On May 28, 2019, a Nevada resident, Morgan Rockcoons, was sentenced in the U.S. District Court for the Southern District of California to 21 months in prison for wire fraud and unlicensed money transmission. In connection with the sentencing, Rockcoons will also be required to forfeit $80,600 in illicit proceeds.
In its implementation of the Bank Secrecy Act (BSA), the U.S. Treasury’s Financial Crimes Enforcement Network (“FinCEN”) requires money services businesses, including money transmitters, to register with FinCEN, maintain anti-money laundering compliance programs, and file suspicious activity reports (SARs) and currency transaction reports (CTRs), among other anti-money laundering compliance requirements. In a 2013 Guidance, FinCEN clarified that convertible virtual currency exchangers are “money transmitters,” and thus money services businesses, under the BSA.1
Rockcoons was initially indicted on November 8, 2017, for operating an unlicensed money transmission business. He had been advertising his bitcoin exchange services on the website LocalBitcoins.com. In 2015, he was identified by the Department of Homeland Security as the “the most prolific San Diego-based seller.” He continued to advertise his services through 2016, and as of October 2017 he appeared to have conducted more than 1,000 bitcoin trades for more than 644 people, profiting fees as high as 36% per transaction. Rockcoons was arrested on charges of unlicensed money transmission on February 9, 2018, but then released on bond pending a trial.
While on pretrial release, Rockcoons’ business model apparently shifted to fraud. He began promoting a real estate venture, “Bitcointopia,” which he described as a place in the Nevada desert where bitcoin would be “legal tender.” Rockcoons promoted the development on the Internet and social media, advertising 500- to 1000-acre parcels for .5 bitcoin per acre (or about $4,222 per acre in U.S. dollars). He did not own the land he claimed to be selling (federal authorities stated all he owned were two non-contiguous lots in the area, totaling less than 5 acres), and at least 10 individuals were apparently victimized by the fraud. Rockcoons was arrested again on October 29, 2018, and the government filed a superseding indictment incorporating the additional fraud charges on the same day.

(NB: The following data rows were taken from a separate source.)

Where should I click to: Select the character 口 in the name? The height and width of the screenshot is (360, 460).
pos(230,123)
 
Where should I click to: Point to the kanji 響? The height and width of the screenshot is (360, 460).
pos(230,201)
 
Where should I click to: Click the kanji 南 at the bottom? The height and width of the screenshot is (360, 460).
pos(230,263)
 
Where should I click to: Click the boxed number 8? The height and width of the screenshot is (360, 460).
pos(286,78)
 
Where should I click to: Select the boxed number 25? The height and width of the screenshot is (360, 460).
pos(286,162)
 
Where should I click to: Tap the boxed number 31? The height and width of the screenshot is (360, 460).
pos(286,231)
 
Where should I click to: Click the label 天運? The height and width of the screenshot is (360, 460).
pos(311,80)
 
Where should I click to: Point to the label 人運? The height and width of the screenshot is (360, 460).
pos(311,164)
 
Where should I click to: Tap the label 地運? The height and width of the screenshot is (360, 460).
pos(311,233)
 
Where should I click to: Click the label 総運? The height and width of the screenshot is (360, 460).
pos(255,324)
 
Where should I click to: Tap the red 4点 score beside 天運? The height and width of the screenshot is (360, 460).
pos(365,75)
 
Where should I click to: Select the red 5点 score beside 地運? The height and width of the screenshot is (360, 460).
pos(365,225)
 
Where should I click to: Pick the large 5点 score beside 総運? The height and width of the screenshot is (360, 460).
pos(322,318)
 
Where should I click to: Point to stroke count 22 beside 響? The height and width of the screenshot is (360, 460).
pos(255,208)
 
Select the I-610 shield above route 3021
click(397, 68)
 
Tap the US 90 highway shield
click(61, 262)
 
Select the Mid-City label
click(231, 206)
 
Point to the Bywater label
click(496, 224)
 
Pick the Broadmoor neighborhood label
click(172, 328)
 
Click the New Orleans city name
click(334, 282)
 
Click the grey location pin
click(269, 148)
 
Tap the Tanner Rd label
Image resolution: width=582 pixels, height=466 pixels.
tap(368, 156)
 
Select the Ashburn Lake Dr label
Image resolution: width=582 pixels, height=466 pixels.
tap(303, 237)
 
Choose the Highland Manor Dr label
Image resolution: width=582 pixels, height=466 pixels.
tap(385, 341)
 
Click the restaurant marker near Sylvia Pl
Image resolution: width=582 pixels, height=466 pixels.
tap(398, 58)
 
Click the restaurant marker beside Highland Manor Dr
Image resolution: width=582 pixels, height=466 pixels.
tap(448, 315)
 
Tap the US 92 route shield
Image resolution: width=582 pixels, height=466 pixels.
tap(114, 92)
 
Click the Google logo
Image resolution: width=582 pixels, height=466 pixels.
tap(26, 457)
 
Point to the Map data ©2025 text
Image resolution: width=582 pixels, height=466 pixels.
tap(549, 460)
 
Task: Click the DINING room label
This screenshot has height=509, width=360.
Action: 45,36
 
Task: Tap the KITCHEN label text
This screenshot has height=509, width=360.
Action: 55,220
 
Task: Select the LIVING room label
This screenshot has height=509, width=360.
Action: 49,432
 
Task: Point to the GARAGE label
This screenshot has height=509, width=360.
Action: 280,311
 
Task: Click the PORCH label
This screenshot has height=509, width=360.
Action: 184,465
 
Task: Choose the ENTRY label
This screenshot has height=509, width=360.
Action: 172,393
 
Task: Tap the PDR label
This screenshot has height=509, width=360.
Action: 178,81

The sentencing of Rockcoons follows recent activity relating to the regulation of virtual currency businesses by FinCEN. On April 18, 2019, FinCEN announced an enforcement action against peer-to-peer virtual currency exchanger Eric Powers. As we noted in our April 26, 2019 Client Alert, FinCEN’s enforcement action against Powers was its first such action against a peer-to-peer virtual currency exchanger for BSA violations. On May 9, 2019, FinCEN issued a Guidance concerning the application of the BSA to convertible virtual currency businesses. The same day, FinCEN also issued an Advisory to assist financial institutions in identifying and reporting suspicious activity associated with convertible virtual currencies. As we noted in our May 21 Client Alert, these developments confirm that FinCEN views certain convertible virtual currency activities as vulnerable to exploitation by criminals and other bad actors, and market participants should remain cognizant of these developments as they evaluate their risk profiles and BSA obligations.
1 FIN-2013-G001, “Application of FinCEN’s Regulations to Persons Administering, Exchanging, or Using Virtual Currencies” (Mar. 18, 2013).
Because of the generality of this update, the information provided herein may not be applicable in all situations and should not be acted upon without specific legal advice based on particular situations.